PASSAGE =>
+---+

Since 1984, Dr. Maini, along with his colleague Dr. Marc Feldman, have pioneered radically new and better treatments for rheumatoid arthritis - a progressive, painful and crippling disease that affects many millions of people globally.

The 2003 award, announced this week, is for their discovery of anti-cytokine therapy as an effective treatment for rheumatoid arthritis. In a collaboration that has lasted twenty years, the researchers found that a single cytokine, tumor necrosis factor alpha (TNF-alpha), was the initiator of the whole disease process.

For the same research Maini was earlier honored with a Knighthood from the Queen and the Crafoord Prize from the Royal Swedish Academy of Science. (His father Sir Amar Maini was knighted in 1957 for public services in East Africa – making the Mainis a rare father-son duo in the annals of knighthood).

Though each Lasker Prize is worth just $50,000, it’s the kudos that makes winning this worthwhile according to Neem Hunt, president of the Lasker Foundation. "It´s mainly the status and prestige value," she said.

+---+

ABOUT THIS TASK => Copy the passage about the arthritis research word for word, from "For the same" to "annals of knighthood).".

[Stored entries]
+---+

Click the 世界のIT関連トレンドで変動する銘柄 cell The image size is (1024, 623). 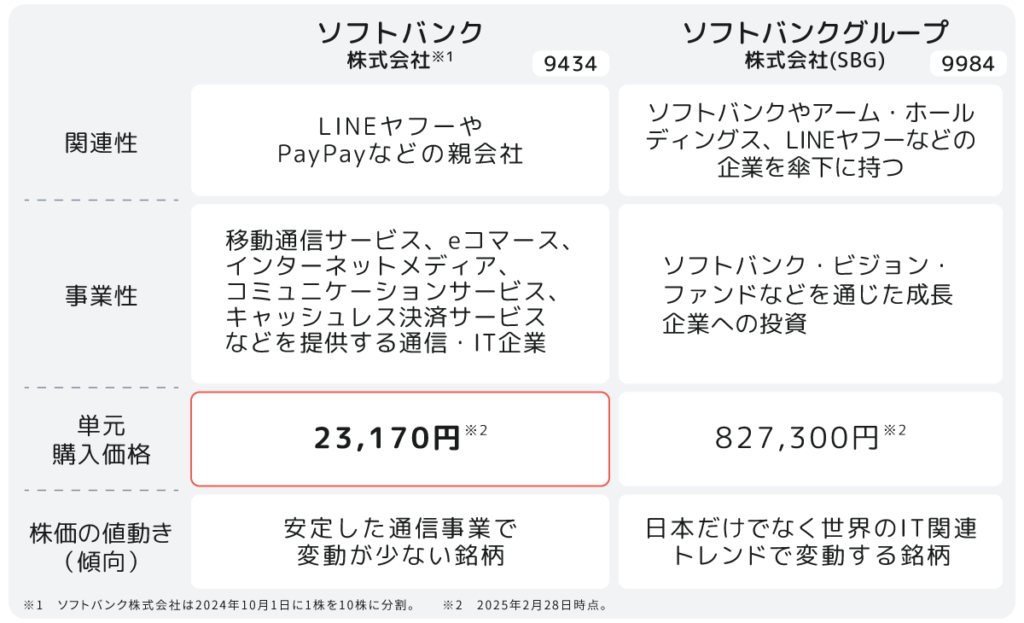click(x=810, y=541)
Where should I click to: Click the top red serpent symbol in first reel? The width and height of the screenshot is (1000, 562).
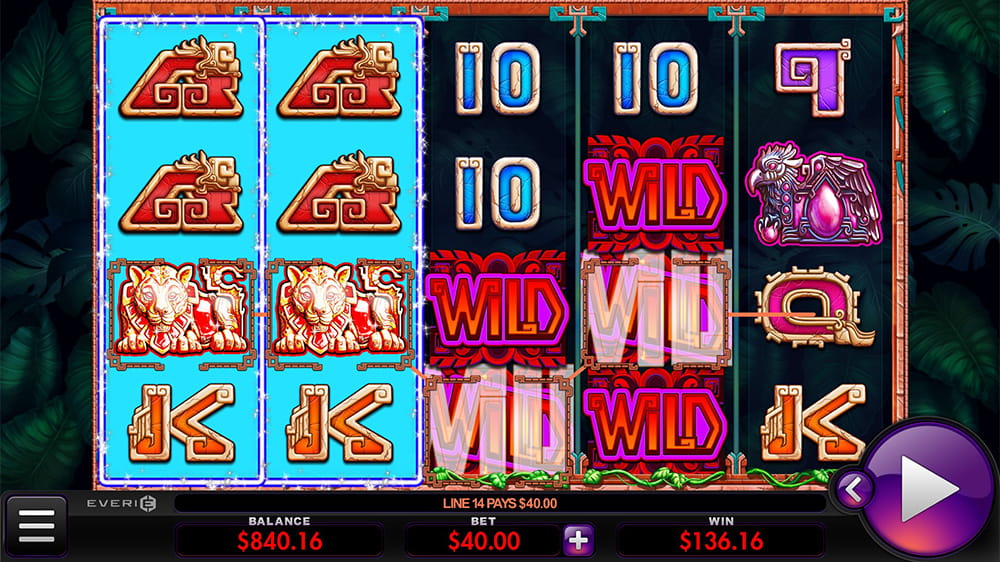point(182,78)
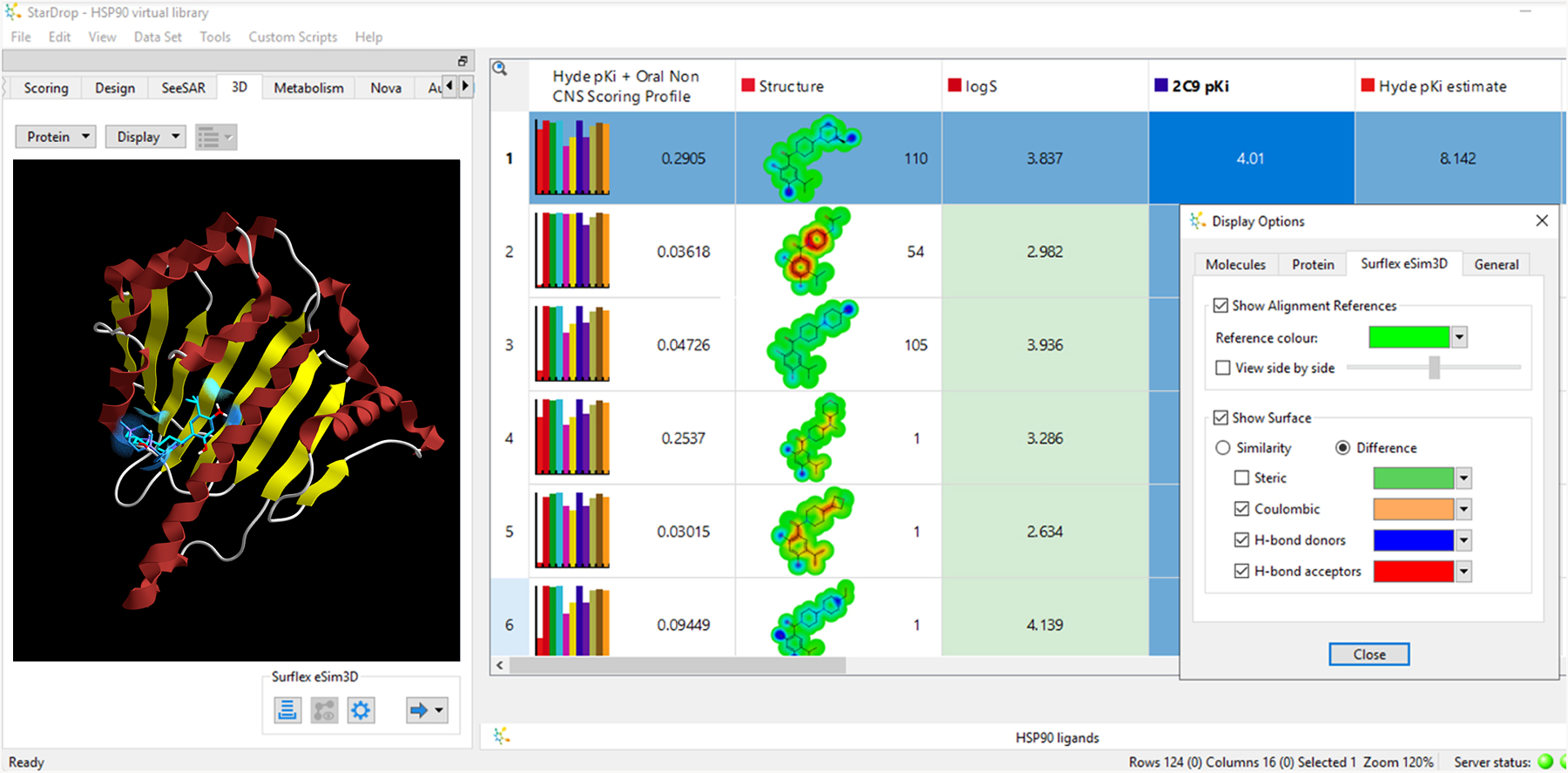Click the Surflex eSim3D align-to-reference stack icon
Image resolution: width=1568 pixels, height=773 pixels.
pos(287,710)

+---+

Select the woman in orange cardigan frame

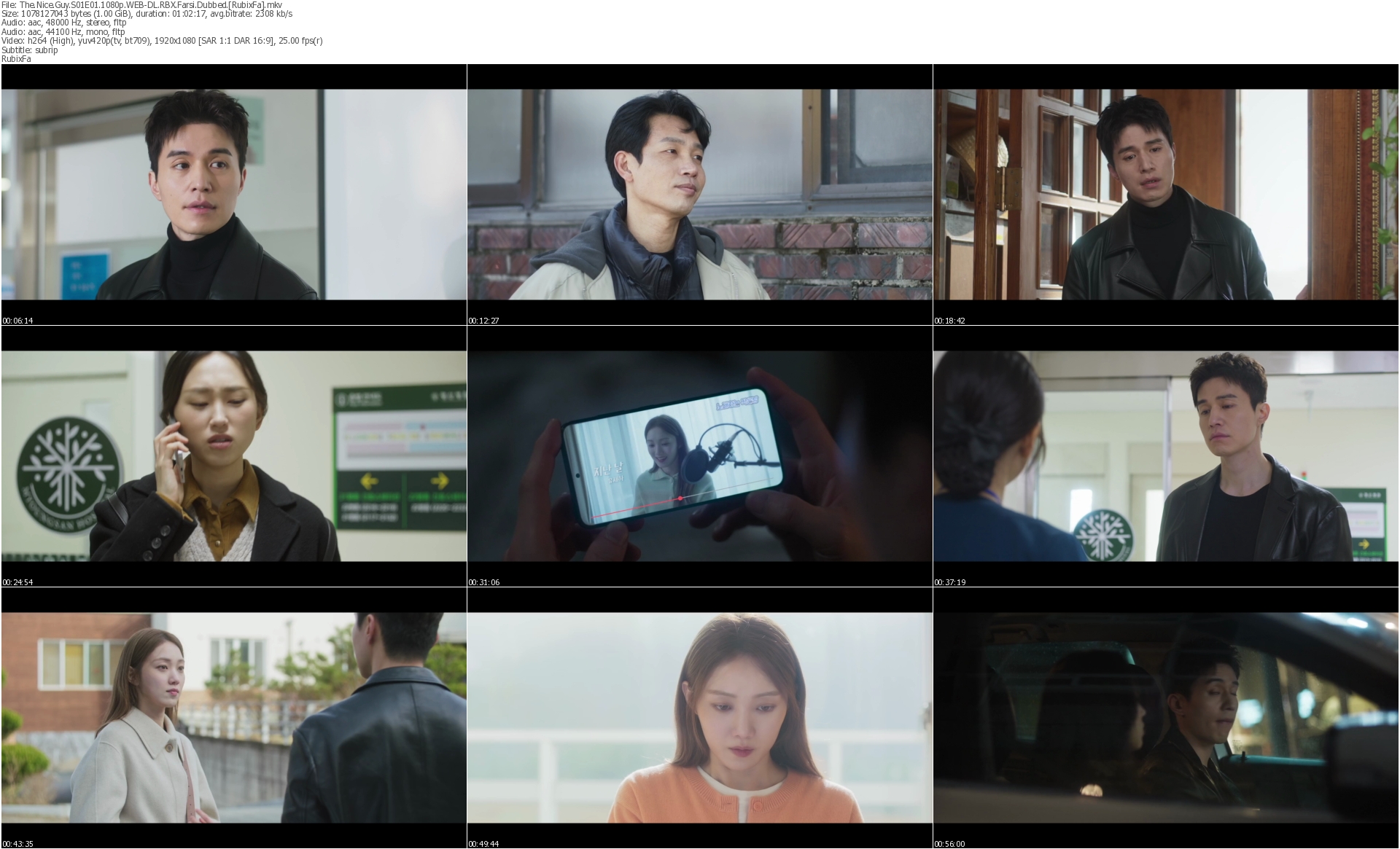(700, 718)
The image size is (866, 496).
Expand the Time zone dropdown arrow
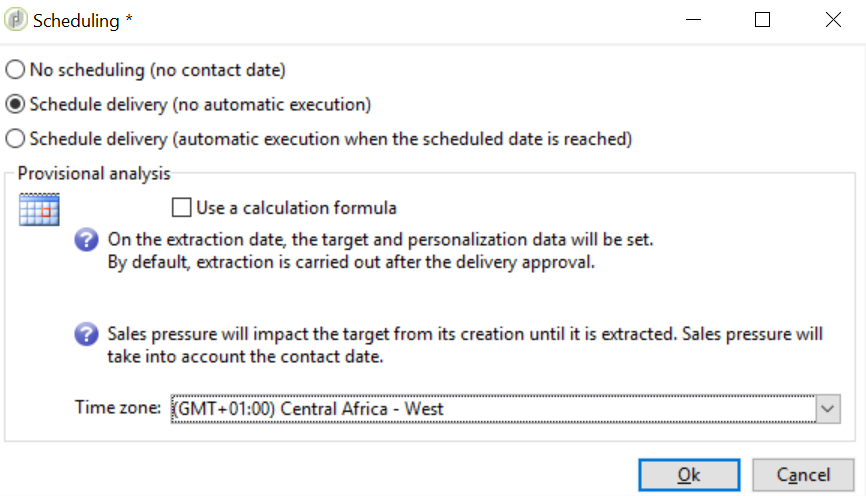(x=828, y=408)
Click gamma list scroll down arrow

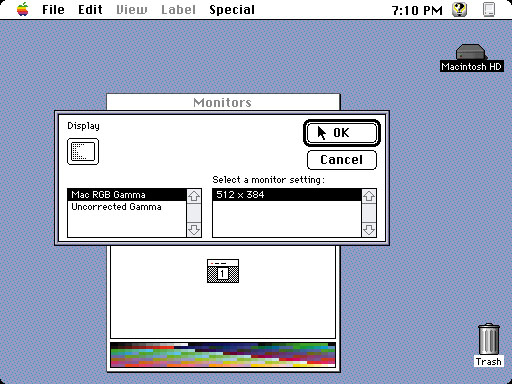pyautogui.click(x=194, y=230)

+---+

SOLUTION TO THIS PROBLEM =>
For the same research Maini was earlier honored with a Knighthood from the Queen and the Crafoord Prize from the Royal Swedish Academy of Science. (His father Sir Amar Maini was knighted in 1957 for public services in East Africa – making the Mainis a rare father-son duo in the annals of knighthood).